* **TASK OBJECTIVE**: Repeat word for word the part of the wheel loader passage below that starts with "Throughout the life" and ends with "to safety concerns.".

* **SELECTED PASSAGE**:
------------------------------

BACKGROUNDA variety of machines are employed in off-road tasks involving multiple and repetitive movements. As just one example, a wheel loader, moveable along the ground on wheels or tracks, may be used for excavating, and may include a backhoe mounted on the machine body for such purpose. The backhoe may be the only excavating implement on the machine body, or it may be one of a plurality of implements. For example, the wheel loader may include a backhoe mounted at one end, and a loader bucket mounted at the other end. Stabilizing struts may also be included to maintain the machine in place while an operator excavates dirt or sand with the backhoe, for example.
Since the excavating portion of a wheel loader machine is typically mounted at the rear of the machine, the operator may face the rear of the machine during an excavating operation. Controls for the moving and positioning the backhoe and/or the stabilizer struts may be located conveniently to the rear-facing direction, while controls for the front loader bucket, steering, engine throttle, and brake may be located more conveniently to the front-facing direction.
Modern machines including wheel loaders typically employ joystick-based control systems for achieving desired manipulation including precise positioning of various implements such as excavation buckets. Hydraulic systems may be included to operationally control physical movements of various boom and stabilizer parts. The machines may include dual control pods, each having a joystick disposed thereon, or alternatively may have joysticks disposed on armrests. The pods and/or armrests may be spaced apart on either side of the operator's workstation seat.
Throughout the life of the machine, operators of different sizes and shapes may operate the controls. These operators may require multiple seating positions during a typical work cycle, obviously depending upon performance effectiveness and comfort of the operator. Alternately, many operators may use a variety of machines, each having a variety of interior dimensions and placements of implement control pods. As a result, consistently comfortable and ergonomic operating positions for each operator for all operating situations may be challenging to achieve. Further, because an operator may need to use both right hand and left hand control devices, and because the controls may be sensitive, the ergonomics of an operator's work environment may directly affect productivity as well as giving rise to safety concerns.

------------------------------

[Recorded data]
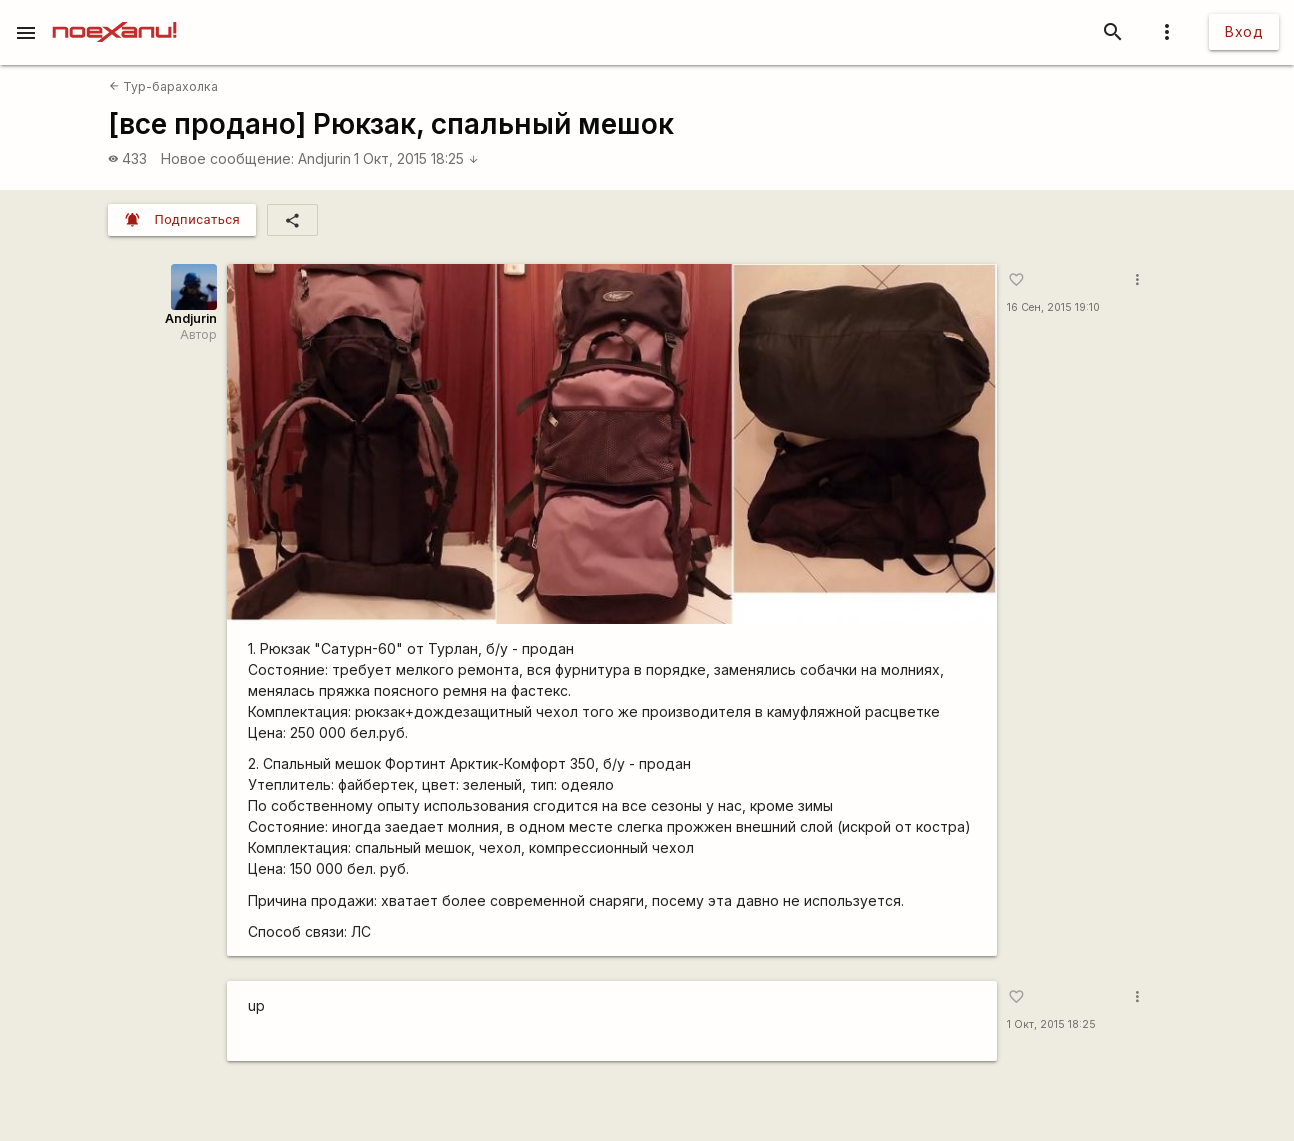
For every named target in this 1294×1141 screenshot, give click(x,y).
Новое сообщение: (227, 158)
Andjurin (324, 158)
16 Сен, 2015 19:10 (1053, 307)
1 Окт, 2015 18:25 (416, 158)
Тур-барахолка (163, 86)
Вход (1244, 31)
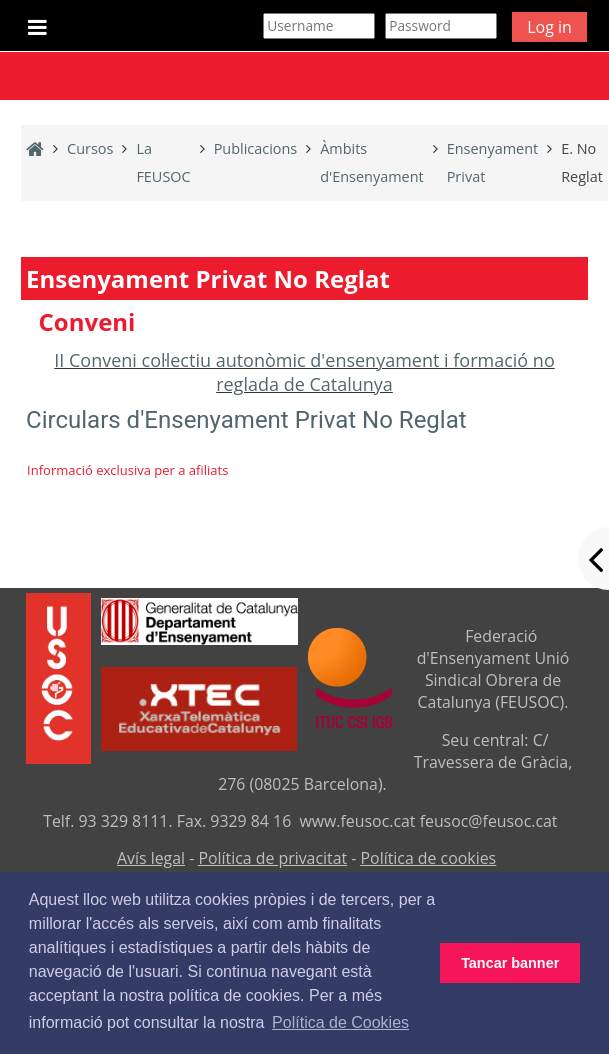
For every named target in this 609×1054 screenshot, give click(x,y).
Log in (549, 27)
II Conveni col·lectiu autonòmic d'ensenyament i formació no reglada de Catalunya (304, 372)
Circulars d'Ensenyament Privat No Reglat (246, 420)
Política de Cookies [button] (340, 1022)
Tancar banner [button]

------------------------------

* **ANSWER TO THE EXERCISE**:
Throughout the life of the machine, operators of different sizes and shapes may operate the controls. These operators may require multiple seating positions during a typical work cycle, obviously depending upon performance effectiveness and comfort of the operator. Alternately, many operators may use a variety of machines, each having a variety of interior dimensions and placements of implement control pods. As a result, consistently comfortable and ergonomic operating positions for each operator for all operating situations may be challenging to achieve. Further, because an operator may need to use both right hand and left hand control devices, and because the controls may be sensitive, the ergonomics of an operator's work environment may directly affect productivity as well as giving rise to safety concerns.